Don't worry; this column will not be dedicated to overarching, ambiguous theories about human beings or life in general. Been there. Done that. Also been overly criticized for being there and doing that.

Instead, I'm giving the people what they want: random, interesting facts that will properly distract you during finals. Recently, the blog "Oddee," which dedicates itself to discussing "the oddities of the world," released a list of history's most bizarre scientific papers. In addition, Alex Boese just wrote "Elephants on Acid," a book that meticulously chronicles the most ridiculous experiments in science. Both of these are fairly long reads and I know that you are busy, so let me boil them down into the four most important facts you need to know:

1) Country music will kill us all. A 1992 study by Steven Stack and Jim Gundlach discovered that the greater the air time dedicated to country music in a region, the greater the white suicide rate. Stack and Gundlach wrote that country music nurtures a self-destructive mood through "its concerns with problems common in the suicidal population, such as marital discord, alcohol abuse, and alienation from work." The results were independent of divorce, poverty and number of missing teeth. Such a finding is why I think we need to reconfigure the Axis of Evil-to all three Dixie Chicks.

2) In 50 years, we will all be dating our computers. OK, so maybe not our computers, but definitely their robot offspring. Dr. David Levy, an artificial intelligence researcher at the University of Maastricht, believes (or should we say, hopes) that "by around 2050, the state of Massachusetts will be the first jurisdiction to legalize marriages with robots." What will cause society to accept robotic love? Easy, says Levy. All we need is a "story like, 'I had sex with a robot, and it was great!'" to appear someplace like Cosmo Magazine" and the rest of the country will have to jump on the bandwagon. And from what I have read in Cosmo, such an article can't be too far off. I can see it now: "100 Hundred Ways to Please Your Robot."
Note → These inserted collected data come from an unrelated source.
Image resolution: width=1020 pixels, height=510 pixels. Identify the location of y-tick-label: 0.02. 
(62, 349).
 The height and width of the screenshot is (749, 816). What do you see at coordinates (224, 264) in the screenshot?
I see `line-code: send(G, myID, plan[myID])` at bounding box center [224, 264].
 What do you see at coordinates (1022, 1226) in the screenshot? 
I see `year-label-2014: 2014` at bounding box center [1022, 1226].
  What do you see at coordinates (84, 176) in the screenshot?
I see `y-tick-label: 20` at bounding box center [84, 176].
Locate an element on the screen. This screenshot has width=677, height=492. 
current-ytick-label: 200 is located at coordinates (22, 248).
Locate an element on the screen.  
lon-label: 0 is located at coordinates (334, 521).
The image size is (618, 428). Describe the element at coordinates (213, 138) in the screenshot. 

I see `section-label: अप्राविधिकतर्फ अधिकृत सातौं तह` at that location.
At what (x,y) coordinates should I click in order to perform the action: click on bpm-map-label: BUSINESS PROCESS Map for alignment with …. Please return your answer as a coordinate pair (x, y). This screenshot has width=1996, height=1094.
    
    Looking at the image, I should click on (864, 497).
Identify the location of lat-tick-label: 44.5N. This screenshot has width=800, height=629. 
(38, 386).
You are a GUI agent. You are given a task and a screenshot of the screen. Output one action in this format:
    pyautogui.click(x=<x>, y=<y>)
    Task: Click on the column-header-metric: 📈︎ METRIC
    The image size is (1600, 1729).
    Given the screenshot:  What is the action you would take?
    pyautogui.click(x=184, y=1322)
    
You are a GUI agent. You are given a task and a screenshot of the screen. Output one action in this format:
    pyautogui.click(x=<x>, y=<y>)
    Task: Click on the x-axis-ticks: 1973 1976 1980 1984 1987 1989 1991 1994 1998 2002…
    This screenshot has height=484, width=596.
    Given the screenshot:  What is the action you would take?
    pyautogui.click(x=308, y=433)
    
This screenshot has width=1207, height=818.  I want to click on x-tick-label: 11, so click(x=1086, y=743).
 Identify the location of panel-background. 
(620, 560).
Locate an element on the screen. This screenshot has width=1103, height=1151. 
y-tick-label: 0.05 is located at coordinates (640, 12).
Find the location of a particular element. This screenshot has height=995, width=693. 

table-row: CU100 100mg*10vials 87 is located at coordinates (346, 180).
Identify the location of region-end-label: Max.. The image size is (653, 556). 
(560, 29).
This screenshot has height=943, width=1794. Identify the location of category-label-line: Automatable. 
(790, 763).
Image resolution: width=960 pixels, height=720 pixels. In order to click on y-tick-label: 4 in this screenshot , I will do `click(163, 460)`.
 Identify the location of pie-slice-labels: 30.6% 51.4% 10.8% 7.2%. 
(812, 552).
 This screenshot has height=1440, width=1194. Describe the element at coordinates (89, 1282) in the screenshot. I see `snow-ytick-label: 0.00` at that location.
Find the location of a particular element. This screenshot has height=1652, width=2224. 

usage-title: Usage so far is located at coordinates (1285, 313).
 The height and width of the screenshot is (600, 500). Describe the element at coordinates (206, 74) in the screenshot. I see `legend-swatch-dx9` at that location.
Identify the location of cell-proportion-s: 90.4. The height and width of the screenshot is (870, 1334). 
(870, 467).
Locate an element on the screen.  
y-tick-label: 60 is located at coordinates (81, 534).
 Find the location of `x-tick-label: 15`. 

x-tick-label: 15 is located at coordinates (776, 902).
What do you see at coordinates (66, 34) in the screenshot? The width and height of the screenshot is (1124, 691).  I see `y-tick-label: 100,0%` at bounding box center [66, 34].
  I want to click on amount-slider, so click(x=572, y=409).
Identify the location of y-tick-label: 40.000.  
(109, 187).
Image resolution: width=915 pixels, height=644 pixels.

3) The art of nachos is also a science. It's a situation we all know intimately: We have just lightly dusted our tortilla chips with cheddar cheese and placed them in the microwave. But how much time should I give my nachos? And at what power setting? Well, it turns out that the most reliable temperature interval to carry out ultrasonic measurements in cheddar cheese is identified as between zero and 17 degrees Celsius.

In a paper titled "Ultrasonic Velocity in Cheddar Cheese as Affected by Temperature," Italian researchers discovered the most conducive heat in which to experiment on cheese. The paper reads (I assume) like an Orgo textbook: "At 0 < T < 35°C ultrasonic velocity was 1590 to 1696 Ms, at 0 and 35°C, respectively. Differential Scanning Calorimetry thermograms linked the temperature dependence of ultrasonic velocity to fat melting." The article was immediately regarded as a breakthrough in chemistry, food engineering and Duke's Beta chapter.

4) Everyone has a little Michael Vick in them. All you social psychology students should know about Stanley Milgram (and if you don't, you've really got to start studying). Milgram researched the laws of obedience in humans. He famously discovered that people will keep shocking a man who appears to be in serious pain as long as the experimenter tells them to keep going.

Such a finding is bad enough, but apparently it extends to cute, defenseless puppies as well. Charles Sheridan and Richard King had undergraduate college students just like us shock a puppy if it failed to complete a task. Yes, many participants openly wept, but 20 out of the 26 subjects kept pushing the shock button until its maximum voltage. Perhaps most surprisingly, all 13 women in the experiment kept shocking the adorable puppy. If you didn't know it by now, this should scientifically prove that we are all awful, awful people.

So study hard, because maybe one day you too will be able to revolutionize snack food, build my next date or add to the mountain of evidence that proves that we are all jerks.

Jordan Axt is a Trinity junior. This is his final column.